Specifically, this press release contains forward-looking statements concerning the anticipated progress, development, objectives, expectations, and commercial potential of NexoBrid and EscharEx. Among the factors that may  cause results to be materially different from those stated herein are the inherent uncertainties associated with the timing and conduct of clinical trial and product development activities; the timing or likelihood of regulatory approvals; the ability to successfully develop and commercialize NexoBrid, including its commercial growth potential and the market demand for the product; the availability of funding from BARDA under its agreement with MediWound for use in connection with NexoBrid development activities; the timing of the NexoBrid delivery to BARDA, expected payments under the license agreement with Vericel; competitive developments; whether FDA will accept all or part of the BLA and provide marketing approval for NexoBrid in the United States; the risks related to the timing and conduct of NEXT Study; the ability to successfully develop and commercialize EscharEx, the design of the Phase 2 study, the timing of the interim assessment, the impact of applicable laws and regulations; and the uncertainties associated with the scope, scale and duration of the impact of the COVID-19 pandemic.  For example, we are unable to predict how the pandemic will affect the overall healthcare infrastructure, including the pace with which governmental agencies, such as the FDA, will review and approve regulatory submissions. Additional government-imposed quarantines and requirements to “shelter at home” or other incremental mitigation efforts also may impact our ability to source supplies for our operations or our ability or capacity to manufacture, sell and support the use of NexoBrid in the future.

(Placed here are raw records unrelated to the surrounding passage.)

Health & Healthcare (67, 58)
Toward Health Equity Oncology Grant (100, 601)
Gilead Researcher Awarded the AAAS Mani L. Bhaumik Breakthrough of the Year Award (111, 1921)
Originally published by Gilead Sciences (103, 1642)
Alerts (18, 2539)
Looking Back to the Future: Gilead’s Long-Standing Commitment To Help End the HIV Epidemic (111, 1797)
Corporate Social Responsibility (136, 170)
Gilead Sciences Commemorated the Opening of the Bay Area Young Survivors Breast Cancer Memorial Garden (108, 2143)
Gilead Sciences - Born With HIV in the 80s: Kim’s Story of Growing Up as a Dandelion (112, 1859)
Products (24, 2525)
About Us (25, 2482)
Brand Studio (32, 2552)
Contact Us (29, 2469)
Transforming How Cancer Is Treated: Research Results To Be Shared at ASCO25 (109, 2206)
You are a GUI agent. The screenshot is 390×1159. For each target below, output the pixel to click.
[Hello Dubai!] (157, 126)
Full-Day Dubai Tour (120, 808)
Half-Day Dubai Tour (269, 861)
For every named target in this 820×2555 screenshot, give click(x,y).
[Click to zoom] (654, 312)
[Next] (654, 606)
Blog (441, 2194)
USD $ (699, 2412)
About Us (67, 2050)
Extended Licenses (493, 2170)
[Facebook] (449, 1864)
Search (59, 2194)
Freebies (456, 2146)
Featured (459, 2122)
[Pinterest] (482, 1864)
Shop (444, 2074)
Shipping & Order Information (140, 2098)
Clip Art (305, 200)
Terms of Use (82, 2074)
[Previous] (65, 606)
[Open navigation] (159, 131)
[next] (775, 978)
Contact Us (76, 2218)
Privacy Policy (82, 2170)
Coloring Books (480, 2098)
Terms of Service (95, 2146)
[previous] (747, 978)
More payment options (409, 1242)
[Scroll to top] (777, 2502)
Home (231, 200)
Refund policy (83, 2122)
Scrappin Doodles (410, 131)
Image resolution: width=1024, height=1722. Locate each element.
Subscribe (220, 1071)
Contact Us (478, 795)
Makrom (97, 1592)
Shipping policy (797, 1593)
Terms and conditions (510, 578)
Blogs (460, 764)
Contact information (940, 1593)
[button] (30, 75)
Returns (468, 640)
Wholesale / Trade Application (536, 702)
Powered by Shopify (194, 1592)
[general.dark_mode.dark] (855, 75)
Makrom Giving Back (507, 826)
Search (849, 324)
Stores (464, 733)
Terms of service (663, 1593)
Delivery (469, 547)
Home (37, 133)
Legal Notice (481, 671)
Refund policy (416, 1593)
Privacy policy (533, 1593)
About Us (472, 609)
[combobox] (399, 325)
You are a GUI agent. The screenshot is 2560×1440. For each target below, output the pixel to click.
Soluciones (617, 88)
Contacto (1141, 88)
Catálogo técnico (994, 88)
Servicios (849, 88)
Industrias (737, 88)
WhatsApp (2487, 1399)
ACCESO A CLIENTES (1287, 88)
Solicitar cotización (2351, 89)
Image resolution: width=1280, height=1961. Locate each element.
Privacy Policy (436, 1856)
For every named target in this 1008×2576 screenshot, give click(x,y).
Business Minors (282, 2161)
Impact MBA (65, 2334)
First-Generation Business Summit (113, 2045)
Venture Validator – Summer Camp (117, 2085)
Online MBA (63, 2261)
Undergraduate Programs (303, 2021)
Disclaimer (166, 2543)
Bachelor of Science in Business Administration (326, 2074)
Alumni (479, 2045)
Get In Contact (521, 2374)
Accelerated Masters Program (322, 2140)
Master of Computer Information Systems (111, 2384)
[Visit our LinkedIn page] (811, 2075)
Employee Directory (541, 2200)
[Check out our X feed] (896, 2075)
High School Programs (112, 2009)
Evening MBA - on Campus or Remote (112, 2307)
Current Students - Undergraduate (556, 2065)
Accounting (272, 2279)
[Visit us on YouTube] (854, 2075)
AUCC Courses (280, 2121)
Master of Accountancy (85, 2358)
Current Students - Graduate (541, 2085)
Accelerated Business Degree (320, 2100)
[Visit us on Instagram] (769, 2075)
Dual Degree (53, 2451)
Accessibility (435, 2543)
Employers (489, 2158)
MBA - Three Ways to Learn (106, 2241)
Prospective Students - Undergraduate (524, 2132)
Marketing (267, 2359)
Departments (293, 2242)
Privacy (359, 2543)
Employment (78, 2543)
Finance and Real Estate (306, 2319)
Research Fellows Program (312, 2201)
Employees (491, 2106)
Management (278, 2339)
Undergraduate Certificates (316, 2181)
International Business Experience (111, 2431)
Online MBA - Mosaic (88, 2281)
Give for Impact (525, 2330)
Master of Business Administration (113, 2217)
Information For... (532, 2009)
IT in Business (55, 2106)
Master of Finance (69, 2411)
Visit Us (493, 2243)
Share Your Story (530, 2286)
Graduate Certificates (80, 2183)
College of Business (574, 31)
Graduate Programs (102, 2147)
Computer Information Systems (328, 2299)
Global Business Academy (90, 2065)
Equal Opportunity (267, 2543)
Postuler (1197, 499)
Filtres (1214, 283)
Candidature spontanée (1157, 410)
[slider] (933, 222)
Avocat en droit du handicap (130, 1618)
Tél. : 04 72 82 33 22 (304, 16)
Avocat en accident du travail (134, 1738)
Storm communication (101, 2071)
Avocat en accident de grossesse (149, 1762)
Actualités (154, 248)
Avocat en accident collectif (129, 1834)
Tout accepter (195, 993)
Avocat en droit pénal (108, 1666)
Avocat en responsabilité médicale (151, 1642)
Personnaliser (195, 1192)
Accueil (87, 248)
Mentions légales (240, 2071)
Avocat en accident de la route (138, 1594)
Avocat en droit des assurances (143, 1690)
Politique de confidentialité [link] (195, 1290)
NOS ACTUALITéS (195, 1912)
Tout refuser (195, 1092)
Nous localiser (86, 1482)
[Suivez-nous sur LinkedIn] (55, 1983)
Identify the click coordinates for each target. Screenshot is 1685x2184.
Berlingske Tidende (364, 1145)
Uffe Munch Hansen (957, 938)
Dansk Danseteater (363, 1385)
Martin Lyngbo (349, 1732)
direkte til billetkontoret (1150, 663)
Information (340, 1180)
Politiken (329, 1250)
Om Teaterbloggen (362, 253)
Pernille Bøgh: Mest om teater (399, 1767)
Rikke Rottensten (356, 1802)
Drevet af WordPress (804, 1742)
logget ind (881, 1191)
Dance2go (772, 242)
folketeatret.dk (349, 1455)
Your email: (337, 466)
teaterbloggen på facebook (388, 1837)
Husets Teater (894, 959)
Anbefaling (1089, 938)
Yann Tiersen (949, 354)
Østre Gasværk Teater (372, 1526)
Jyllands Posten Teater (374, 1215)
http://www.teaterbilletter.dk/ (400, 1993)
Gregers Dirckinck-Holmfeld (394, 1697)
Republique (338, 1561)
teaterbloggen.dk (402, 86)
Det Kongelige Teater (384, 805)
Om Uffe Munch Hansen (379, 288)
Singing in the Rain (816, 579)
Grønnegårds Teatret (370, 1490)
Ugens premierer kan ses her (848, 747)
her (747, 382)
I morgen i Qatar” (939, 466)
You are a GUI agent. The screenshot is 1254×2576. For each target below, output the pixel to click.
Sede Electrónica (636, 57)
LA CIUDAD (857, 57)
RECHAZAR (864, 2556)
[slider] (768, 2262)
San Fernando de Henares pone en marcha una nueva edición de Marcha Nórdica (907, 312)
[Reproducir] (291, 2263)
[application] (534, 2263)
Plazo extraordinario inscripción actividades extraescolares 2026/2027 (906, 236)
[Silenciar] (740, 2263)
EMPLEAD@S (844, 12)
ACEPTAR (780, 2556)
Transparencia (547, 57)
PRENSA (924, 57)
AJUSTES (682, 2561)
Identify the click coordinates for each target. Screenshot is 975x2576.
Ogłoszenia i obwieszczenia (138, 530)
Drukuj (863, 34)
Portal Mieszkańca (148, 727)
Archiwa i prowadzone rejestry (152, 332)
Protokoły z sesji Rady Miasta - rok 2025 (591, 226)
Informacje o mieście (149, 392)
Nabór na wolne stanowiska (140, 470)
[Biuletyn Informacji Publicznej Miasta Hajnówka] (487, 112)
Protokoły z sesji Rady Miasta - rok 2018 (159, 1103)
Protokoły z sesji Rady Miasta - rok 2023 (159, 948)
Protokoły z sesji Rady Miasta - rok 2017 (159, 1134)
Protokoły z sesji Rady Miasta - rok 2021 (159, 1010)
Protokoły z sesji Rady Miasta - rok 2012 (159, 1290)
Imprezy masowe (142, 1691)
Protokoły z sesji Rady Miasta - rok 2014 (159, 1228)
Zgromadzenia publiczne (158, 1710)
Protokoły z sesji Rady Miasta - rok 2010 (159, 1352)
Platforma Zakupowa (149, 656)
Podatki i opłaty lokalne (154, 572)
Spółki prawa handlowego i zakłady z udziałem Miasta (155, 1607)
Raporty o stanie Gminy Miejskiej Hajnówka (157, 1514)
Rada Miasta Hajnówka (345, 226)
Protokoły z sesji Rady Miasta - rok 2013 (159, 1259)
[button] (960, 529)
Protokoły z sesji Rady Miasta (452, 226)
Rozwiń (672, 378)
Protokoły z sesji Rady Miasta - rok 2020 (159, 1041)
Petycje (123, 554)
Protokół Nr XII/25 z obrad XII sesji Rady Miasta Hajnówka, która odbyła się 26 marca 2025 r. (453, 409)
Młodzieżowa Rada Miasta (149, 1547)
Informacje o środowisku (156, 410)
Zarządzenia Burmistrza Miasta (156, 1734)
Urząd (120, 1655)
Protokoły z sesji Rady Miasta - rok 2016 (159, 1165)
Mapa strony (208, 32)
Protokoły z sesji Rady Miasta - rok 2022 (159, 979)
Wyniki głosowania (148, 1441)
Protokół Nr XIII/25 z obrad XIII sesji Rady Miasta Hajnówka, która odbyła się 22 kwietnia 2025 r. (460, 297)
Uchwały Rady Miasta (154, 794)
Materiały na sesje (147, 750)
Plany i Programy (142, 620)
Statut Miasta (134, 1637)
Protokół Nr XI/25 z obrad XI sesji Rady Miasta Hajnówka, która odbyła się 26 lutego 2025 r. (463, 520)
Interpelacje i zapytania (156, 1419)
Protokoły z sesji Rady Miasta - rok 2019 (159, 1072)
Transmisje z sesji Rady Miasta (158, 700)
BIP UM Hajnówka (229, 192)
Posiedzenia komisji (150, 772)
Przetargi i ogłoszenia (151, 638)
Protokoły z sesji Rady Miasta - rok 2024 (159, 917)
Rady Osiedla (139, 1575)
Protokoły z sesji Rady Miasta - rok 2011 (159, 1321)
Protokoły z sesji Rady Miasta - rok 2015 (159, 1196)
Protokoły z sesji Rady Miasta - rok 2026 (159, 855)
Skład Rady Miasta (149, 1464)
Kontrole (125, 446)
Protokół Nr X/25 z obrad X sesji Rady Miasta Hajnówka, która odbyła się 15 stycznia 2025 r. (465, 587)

These and other significant factors are discussed in greater detail in MediWound’s annual report on Form 20-F for the year ended December 31, 2019, filed with the Securities and Exchange Commission (“SEC”) on February 25, 2020, Quarterly Reports on Form 6-K and other filings with the SEC from time-to-time.  These forward-looking statements reflect MediWound’s current views as of the date hereof and MediWound undertakes, and specifically disclaims, any obligation to update any of these forward-looking statements to reflect a change in their respective views or events or circumstances that occur after the date of this release except as required by law.